As the days progressed, the patient continued to adhere to the recommended care plan, and the nursing team closely monitored their response to the interventions. During a follow-up visit on day ten post-procedure, the patient reported an improvement in neck stiffness, although mild discomfort persisted. The small area of erythema around the tracheostomy site had not increased in size, and there was no new swelling. The patient noted that swallowing had become slightly easier, although they still experienced occasional mild difficulty with certain foods.

The nurse conducted a thorough assessment and found that the tracheostomy site appeared cleaner, with the serosanguinous discharge remaining minimal. Vital signs were stable: blood pressure at 118/76 mmHg, heart rate at 74 bpm, respiratory rate at 18 breaths per minute, and oxygen saturation at 96% on room air. These observations indicated a positive response to the enhanced site care and pain management strategy.

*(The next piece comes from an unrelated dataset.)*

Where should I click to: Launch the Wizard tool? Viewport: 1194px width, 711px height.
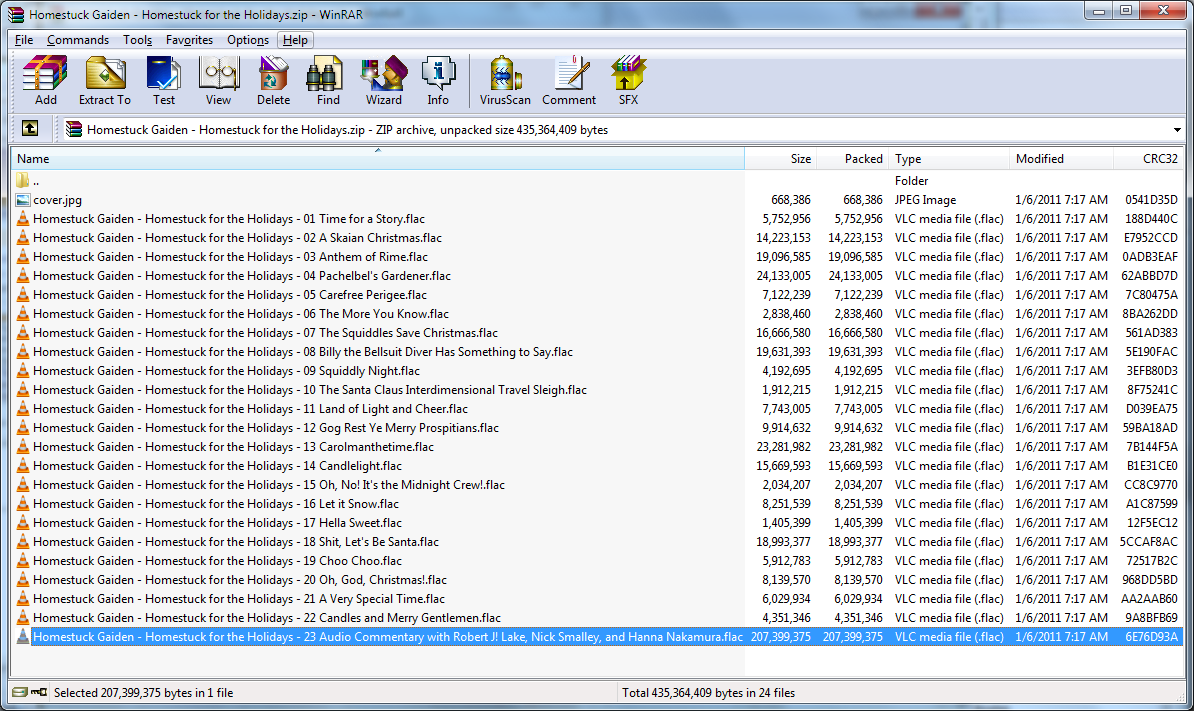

To ensure continued recovery and address any lingering discomfort, the attending physician recommended a slight adjustment in the patient's pain medication regimen, focusing on maintaining comfort without overmedication. Additionally, the team emphasized the importance of maintaining proper hydration and nutritional intake to support healing and ease swallowing difficulties. The patient was reminded of the importance of consistent communication with the healthcare team, especially if new symptoms arose. These proactive measures aimed to sustain the recovery momentum, with the patient feeling reassured and confident in their ability to manage their care effectively at home.